Your tasks →
**A.** Which geographic places are named in the oil commentary?
**B.** Write the next part of the oil commentary, picking up after its final sentence.

Selected extract →
Joel Bowman, reporting from Dubai in the Persian Gulf…

It’s been a while since we turned the pen over to the inimitable Rude Readership for some views “from the field.” Before we get into today’s missive, let’s do just that…

“See the shiny, new American military budget,” writes one reader “Run budget, run! Look at the budget that has already been put forward for next year. Consider what drives the military and the fact that we are still *shipping* oil to Iraq to drive it.

“I strongly suspect that any decrease in consumer demand for oil will be met with by the military (of many countries) with “Thank you, Sir; and may we please have some more?”

“And of course in the developing economies use of oil isn’t going be limited to gasoline for cars. One word, “plastics.” That means all of those consumer goodies that the emerging middle classes are going to want for themselves instead of shipping to us.

“But what it really comes down to is this. Oil is power, power is oil, in both senses of the word “power.”

“I can only see a world where demand continues to outstrip supply until the stuff is either gone or the world destroys itself in a militaristic frenzy to obtain it (while actually burning the stuff at geometric rates. Hey, it worked for the financials, didn’t it?)

Data segment →
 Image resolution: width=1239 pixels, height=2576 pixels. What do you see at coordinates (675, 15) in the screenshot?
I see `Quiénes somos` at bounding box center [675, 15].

The replies →
**A.** Dubai, the Persian Gulf, Iraq

**B.**
“Oil! Oil! My kingdom for a barrel of oil.”

“Buy oil. Die rich - but will you be around long enough to spend any of it, THAT is the question.

“Maybe the time has finally come to just throw all my money into hedonic nihilism.

“Hey, don’t laugh, that makes at least us much sense as the radical conservatism that got us into this mess in the first place.

“Now if you’ll excuse me I’m going to go out for a bicycle ride, fuelled by bananas. That always used to make me feel better, but have you seen the price of bananas lately?

“Turns out the little, yellow fruits don’t walk to NY from Argentina. Who knew? Yours, Kevin in New York”

And this, from another…

“I have greatly enjoyed your columns, although it’s hard to keep up with them when you’re retired and have not the time.

“I have just read Christopher Hancock’s comments in your 4/18/08 column, again, and want to share with you my own approach to the opposite of CC (subject).  It is “inconspicuous under-consumption”.  By this I do not mean scrimping, but simply being attentive and conserving, and not making a point of it (except in this e-mail).

“Some time ago I realized there were (at least) two approaches to economic life:

1) Spend all you can to achieve the most extravagant life-style you can afford.
2) Choose a life-style with which you are comfortable, and achieve that life-style as inexpensively as possible, not scrimping, just always being aware of what you are doing.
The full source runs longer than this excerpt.